Excerpted data below:
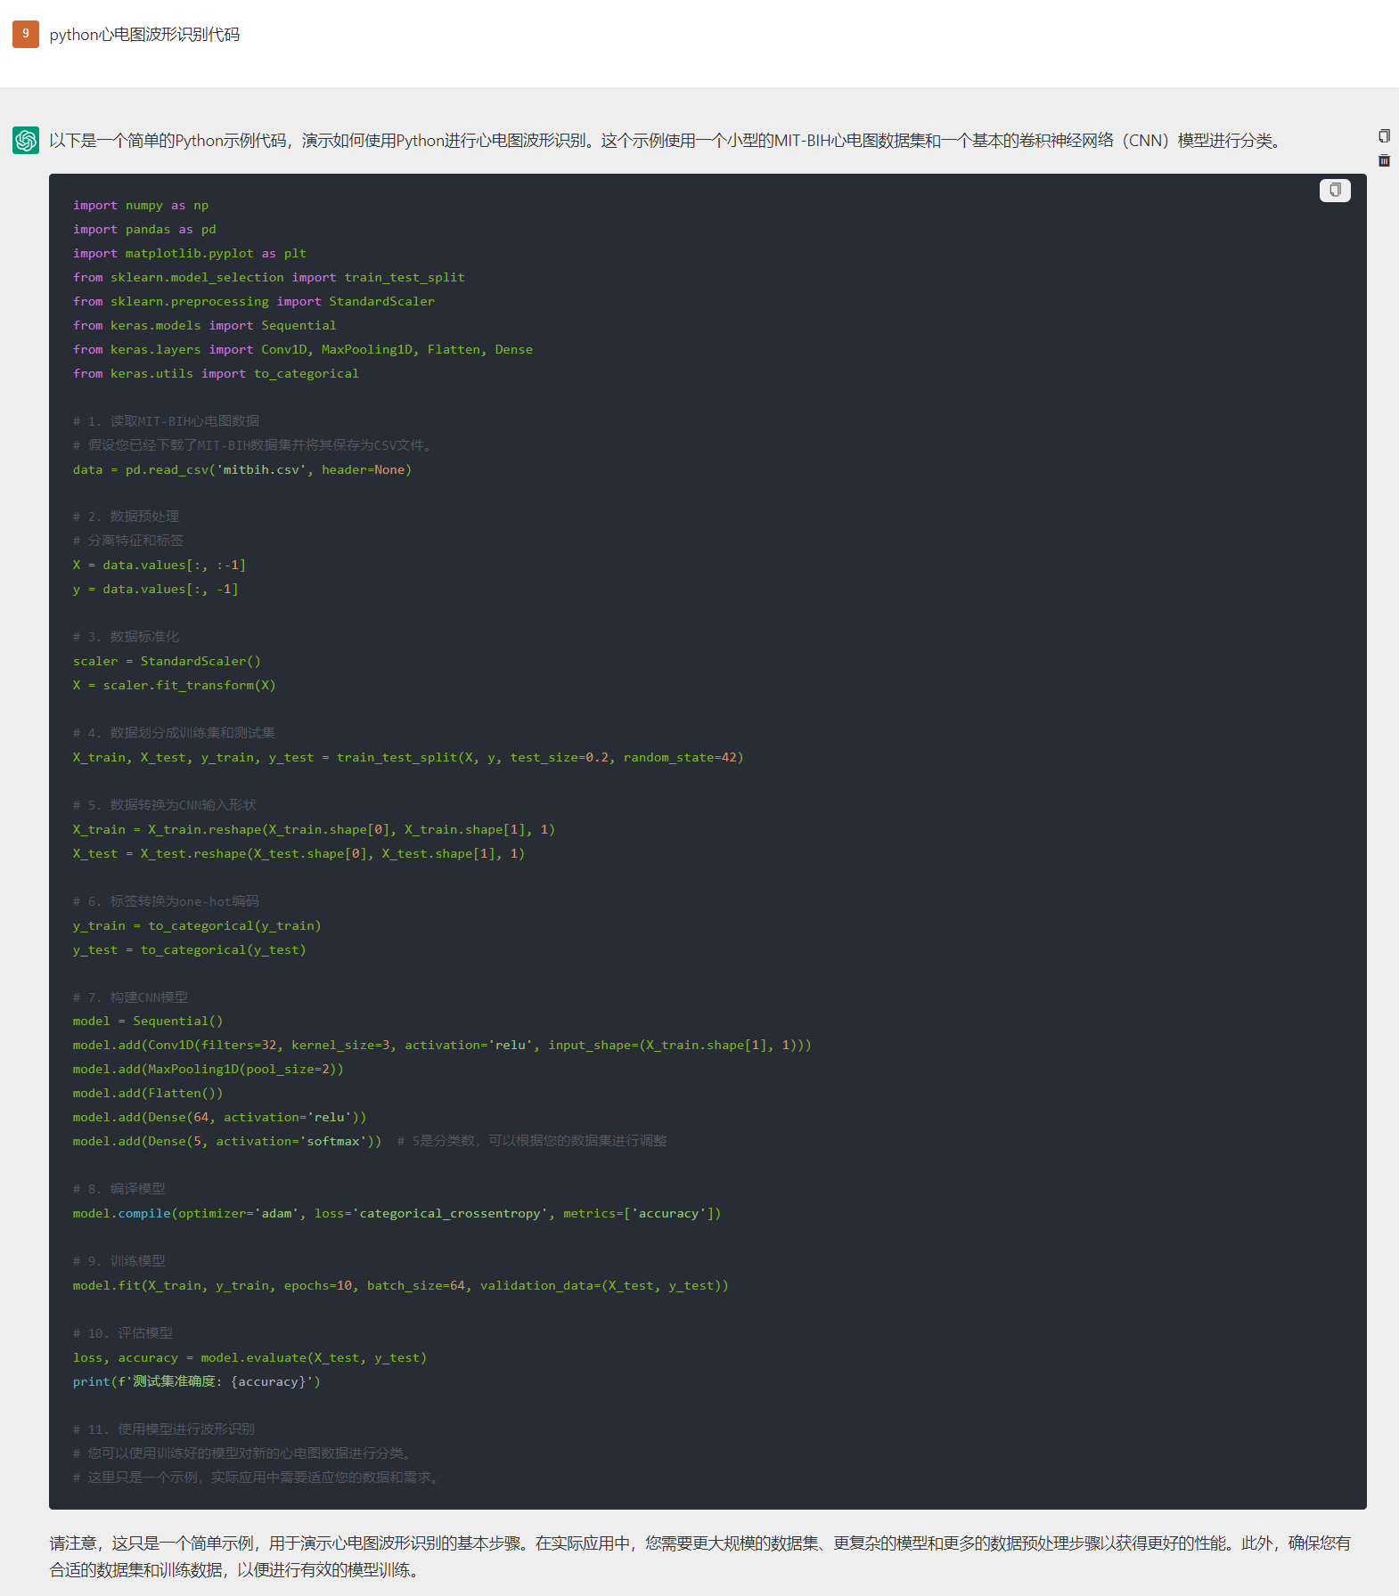Viewport: 1399px width, 1596px height.
Task: Click the closing note paragraph starting 请注意
Action: point(700,1556)
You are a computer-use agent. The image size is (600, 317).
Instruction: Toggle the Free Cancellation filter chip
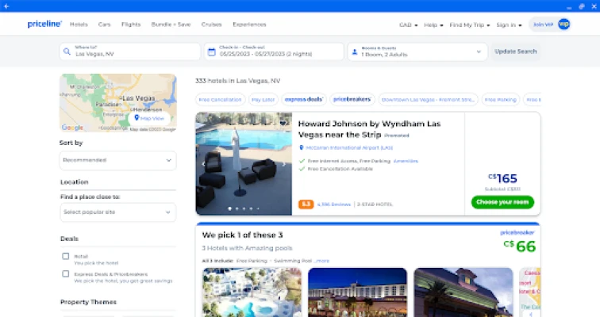(219, 100)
End of Excerpted data.
> [Problem requirements]
In the records, the line containing "Instruction: Toggle the" starts the span and the final line ends it. Output exactly that span, both ends included, with no pictures and nothing else.

> [Result]
Instruction: Toggle the Free Cancellation filter chip
(219, 100)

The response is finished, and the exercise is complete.